26 March – 8 April 2018

Laura Cornelsen is interviewed by BBC Radio 5 Live’s Wake up to Money programme about the implementation of a Sugar Tax, and how effective this type of tax can be. Laura said:We need to think about whether people will switch to other types of beverages or food that contain sugar – these taxes can reinforce or undermine the impact of the tax. Substitution effects are tricky to estimate and measure because of the sheer variation in peoples preferences.”

Charlotte Warren-Gash is interviewed by BBC World Service’s Health Check programme on a recent LSHTM-led study which found people suffering from flu or pneumonia aged over 40 could be at increased risk of heart attack or stroke in the days after infection. Charlotte said: “There are several theories about mechanisms, one is that some of these particular bugs, like strep pneumonia, can have harmful effects on the heart muscle. Another theory is a more general, around infection. When you have an infection your body tends to be more inflamed which can lead to blood clotting and can actually pre-dispose people to the blood clots that cause heart attacks and strokes. So it could be a combination of mechanisms.”
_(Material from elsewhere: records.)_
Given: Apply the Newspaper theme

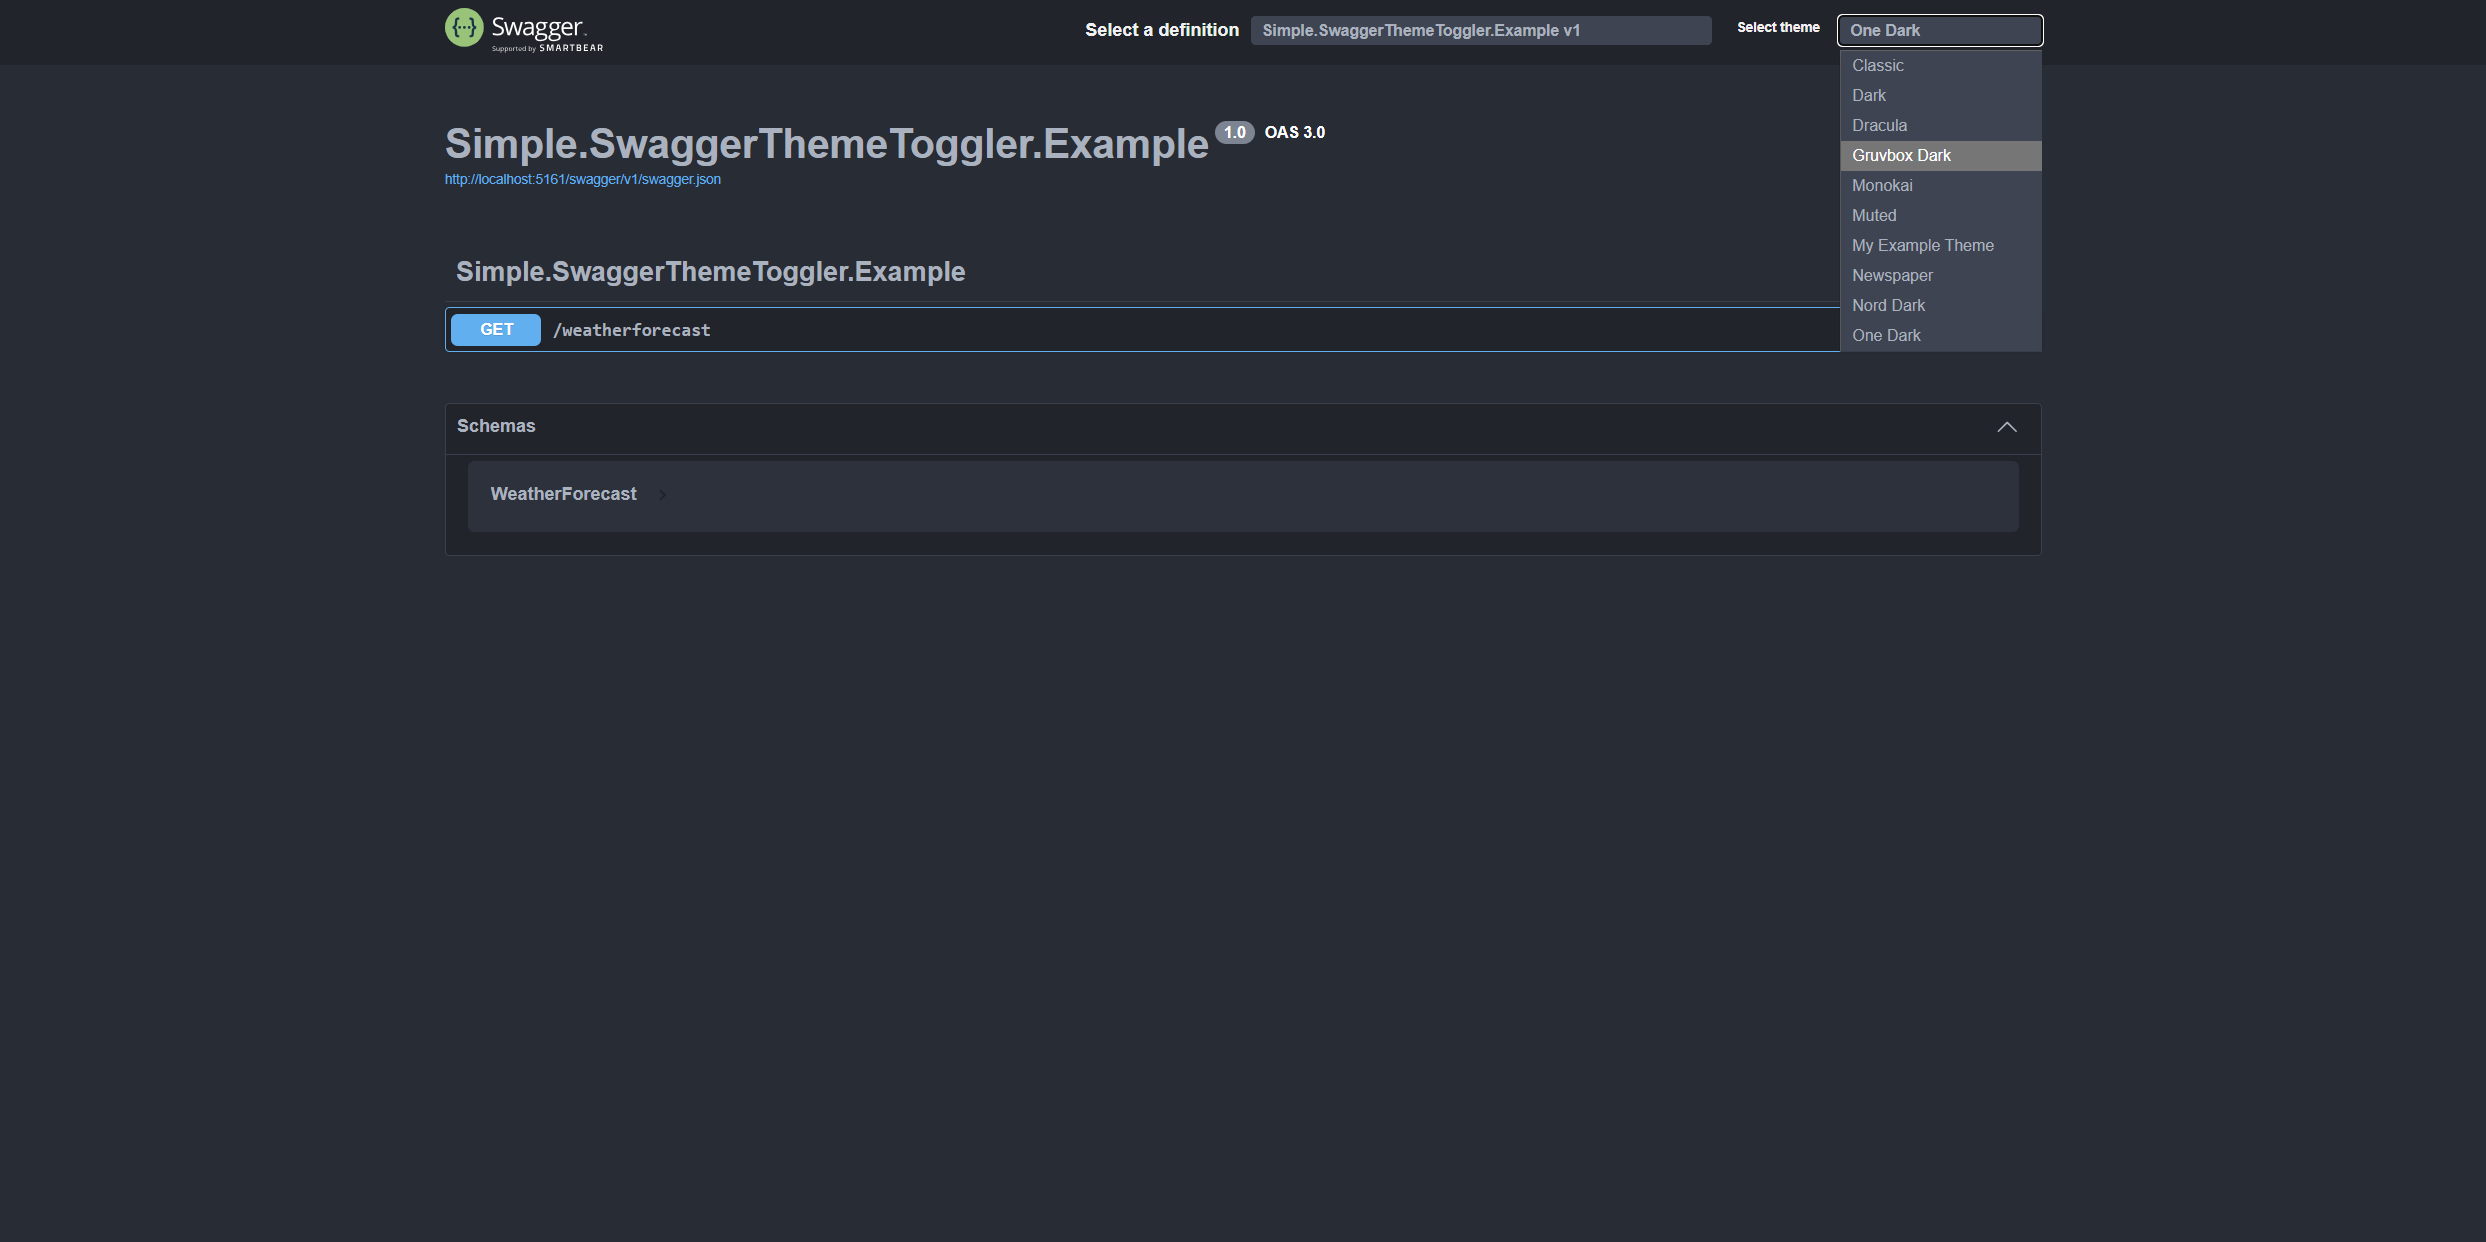Looking at the screenshot, I should click(x=1892, y=275).
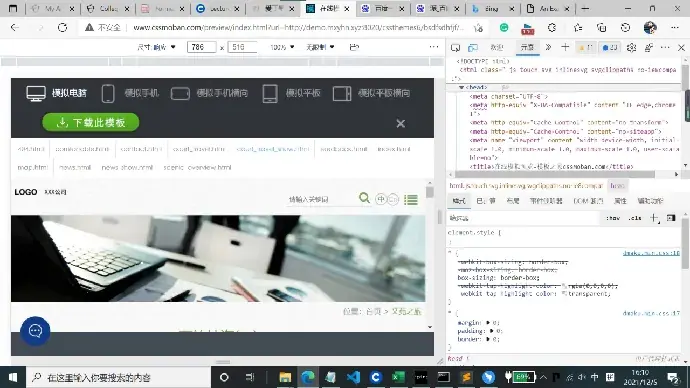Click the rotate screen icon in device toolbar

354,47
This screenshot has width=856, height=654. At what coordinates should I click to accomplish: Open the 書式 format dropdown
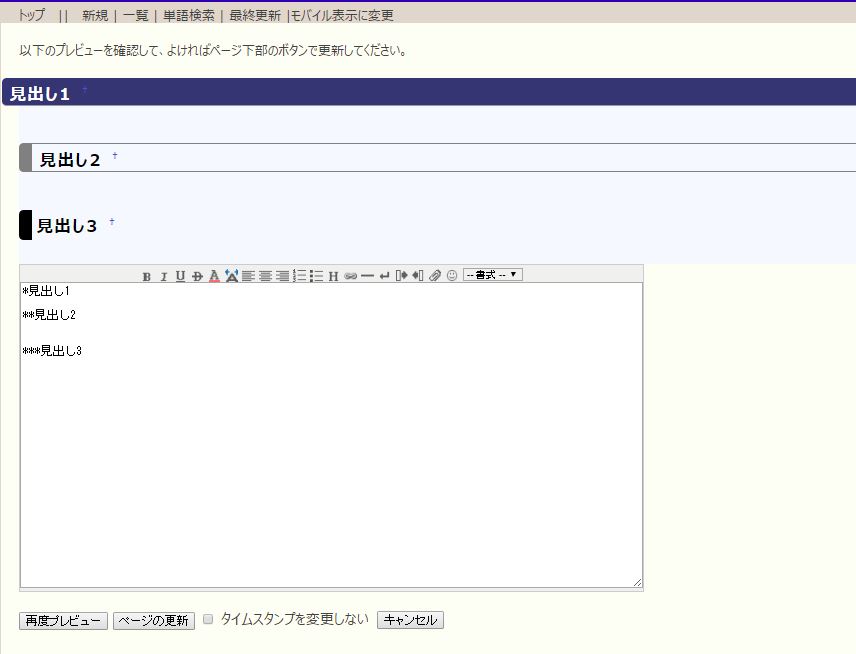(492, 275)
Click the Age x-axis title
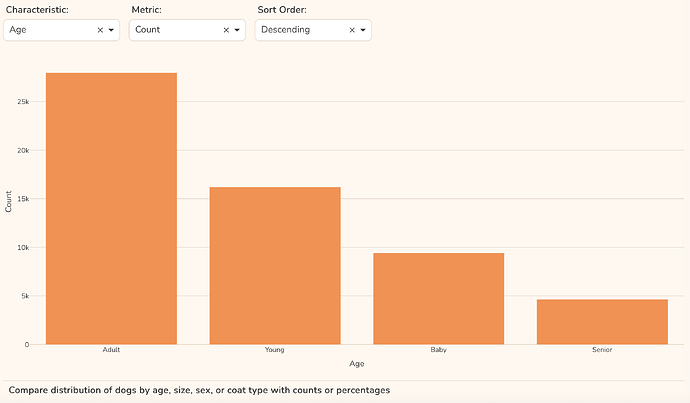The height and width of the screenshot is (403, 690). pos(357,364)
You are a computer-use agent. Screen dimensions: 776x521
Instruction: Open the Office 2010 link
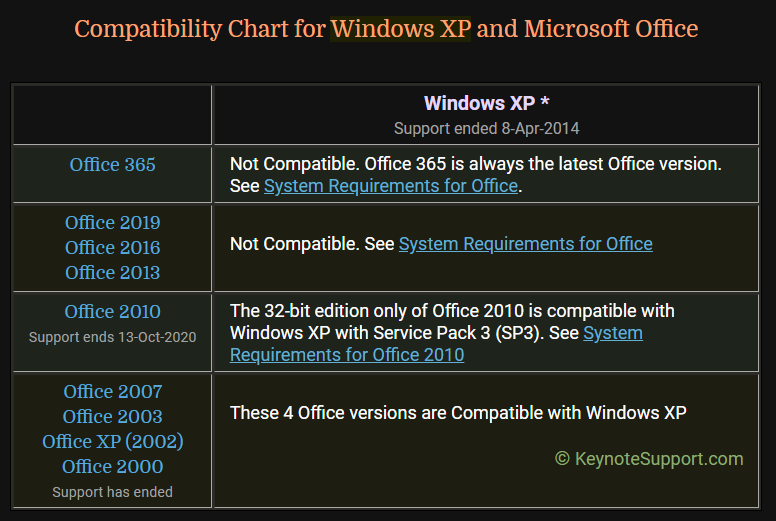click(112, 312)
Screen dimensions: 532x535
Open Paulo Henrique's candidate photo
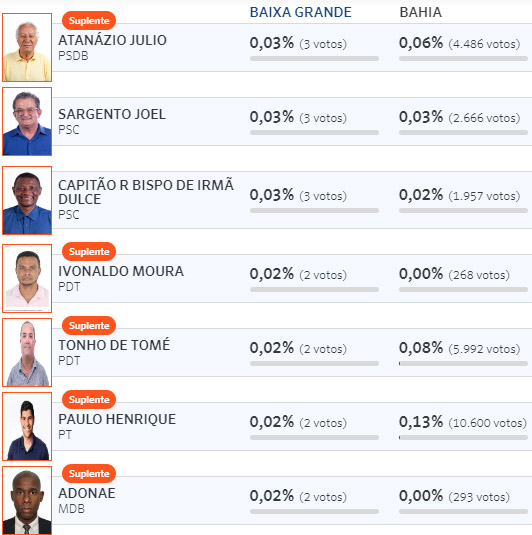[27, 426]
Hilary Bower, who recently returned from Nigeria assisting with the current Lassa fever outbreak (as part of the UK Public Health Rapid Support Team), is quoted by the Telegraph on helping manage disease outbreaks. Hilary said: “Lassa fever is a complicated disease because of the interaction between humans and rats. Rats are part of the diet so asking people to stop eating them was not an option.”

Forbes writes a piece about Peter Piot’s career and what can be learnt from working to tackle AIDS and Ebola.

Heidi Larson writes for Nature (£) about how public mistrust of vaccines is increasing, fuelled by non-traditional communication channels, such as social media. The article explores both public and political reactions to vaccine risk perceptions.

Richard Stabler provides comment to the Daily Mail on a case of gonorrhoea, the first found to be resistant to both antibiotics currently recommended for treatment. Richard says: “This new case of gonorrhoea is worrying because there isn’t really an obvious next set of drugs we would move to.” Richard also spoke to Medscape about the case.

Mishal Khan appears on TRT World, discussing global pandemics and whether global health authorities are prepared for the next big pandemic. Mishal said: “Because we don’t know what the next pandemic will be and where it will come from, we need to strengthen systems and ensure they are broad enough to mitigate any risk.”

Rebecca Steinbeck is quoted by NewStatesman, revisiting a study she carried out nine years ago, which found there were very few cyclists in London from ethnic minority groups. Rebecca said: “Since this research little has changed in the cycling culture. Until cycling becomes more representative of London’s population, can we ever really call London’s cycling boom a success?